In  its long-awaited ruling in Qualified Patients Association vs. the City of Anaheim , the California Court of Appeals ruled that Anaheim could not use federal pre-emption as a grounds to ban medical marijuana dispensaries.  The court struck down a lower court decision that had sustained a demurrer to QPA’s suit against Anaheim on the grounds that dispensaries were illegal under federal law.
http://www.courtinfo.ca.gov/opinions/documents/G040077.PDF
On a second issue, the court found with the city of Anaheim as to whether the QPA could sue on the grounds that the city’s ordinance violated the state Unruh Act by discriminating against them on the basis of a disability or medical condition.  The court ruled that the Unruh Act did not apply
The court remanded the suit of Qualified Patients Association to the lower court, reinstating the plaintiffs’ cause of action seeking declaratory judgment on whether Prop. 215 and SB 420 pre-empt the city’s ordinance.
The bottom line is that it remains an open question as to whether local dispensary bans are illegal, butfederal preemption is not a valid argument for declaring so.
– Dale Gieringer, CANORML

You can always count on Dale to shoot straight from the hip and break it down for what it is. Not for what on hopes it to be or wishes it was. Thanks, Dale.

And from Steve Kubby, the movement’s eternal optimist:).

We won!  Not like we would have liked, but this is an important decision for us, because of it drives a silver stake through the key argument of police, prosecutors and local governments, that Dispensaries are still a violation of federal law.  We all owe a debt of gratitude to Joe Elford, Chief Counsel for ASA, for his brilliant amicus brief that played a key role in the decision.

Thanks for the uplifting words and recognition of Elford’s work.
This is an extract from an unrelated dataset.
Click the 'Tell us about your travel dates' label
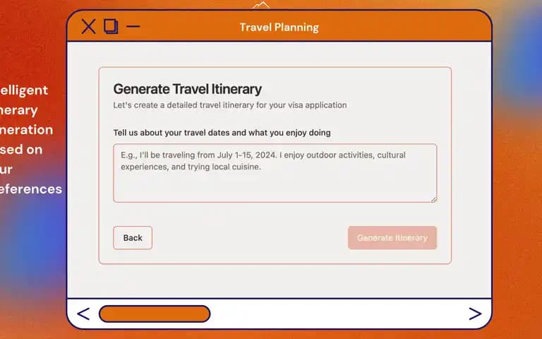Viewport: 542px width, 339px height. (x=222, y=133)
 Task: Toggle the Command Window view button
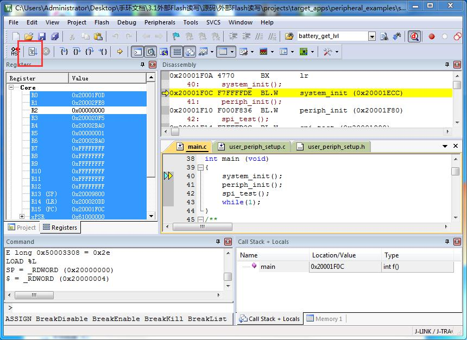point(137,52)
And then there is Dale G bringing Kubby back to earth a bit:

This decision isn’t exactly a sweeping victory for anyone because it ducks the essential question:  can cities legally ban dispensaries under state law?   The court  remanded the question for further litigation in the lower courts.
While it is nice that the court rejected federal preemption, this was pretty much a foregone conclusion since they had already done so in the Kha case.
– Dale Gieringer

CW: So there we have it. Several months and a lot of energy put forth for very little political movement in either direction. Well I am glad I waited for that. Geez.